Ward Churchill’s got a new piece in the Boulder Weekly, which includes one of the greatest stories of human failure of all time.
Back in the fall of 1993, the Denver Metro klavern of the Ku Klux Klan was casting about rather frantically for a means to redeem the humiliation of having been publicly routed by a surging mass of irate black teenagers amidst an attempt to commemorate Adolf Hitler’s birthday on the steps of the Colorado Capitol.
Their solution, brilliant in its way, was to have Thom Robb, fundamentalist minister cum Grand Dragon of the Arkansas-based Knights of the KKK (subsequently retitled “Christian Concepts, Inc.”), to observe the 1994 Martin Luther King holiday by giving a speech in front of the old courthouse adorning Boulder’s Pearl Street Mall.

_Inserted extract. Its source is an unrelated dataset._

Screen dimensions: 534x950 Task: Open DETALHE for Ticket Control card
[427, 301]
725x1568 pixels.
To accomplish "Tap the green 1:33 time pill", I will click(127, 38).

Predictably – at least it can be said with certainty that Robb predicted it – a host of the more purportedly enlightened denizens of the People’s Republic sallied forth at the designated time to denounce the pastor’s unabashed celebration of white supremacist values with chants and placards demanding the utmost “tolerance” of racial/ethnic “diversity.”
Unfortunately – or not, depending on one’s point of view – things didn’t go quite as those on the “antiracist” side of the confrontation anticipated.
Fixing his gaze upon the small sea of hecklers neatly ensconced behind rows of metal barriers erected by the ever-growing overburden of Boulder’s finest – this, it was claimed, was to “ensure his safety,” although it would’ve taken someone a lot less canny than Thom Robb to worry that whatever protestors might turn out in the veritable buckle of the granola belt would so much as sip a cup of herbal tea without first reciting the Pledge of Nonviolence – the pastor seemed downright amused.
Then, having to all appearances extracted a full measure of mirth from the spectacle, and making even fuller use of his PA system, he delivered an utterly devastating blow (albeit, sadly, I can only repeat it in paraphrase). “What’s all this yapping about ‘diversity’?” he wanted to know.
“The town we’re standing in is 94 percent white. That’s why I’m here. This place is exactly what [the Klan] is trying to duplicate all across the country. If it’s racial diversity you’re looking for, you might want to consider moving to Newark or Detroit. But, hey, you’re not about to do that, are you? Ever wonder why that might be?”
Sometimes the effects produced by a little dose of reality can be amazing.
A queasy silence settled over the crowd even before Robb’s verbal roundhouse was complete. People shifted from foot to foot, not-so-figuratively squirming in place, the message boards they’d been holding lowering steadily, as if the signs themselves were wilting.
By ones and twos, then in somewhat larger clots, they began, almost furtively, to slink away.
Y’know, it’s not very often I cheer for the klan.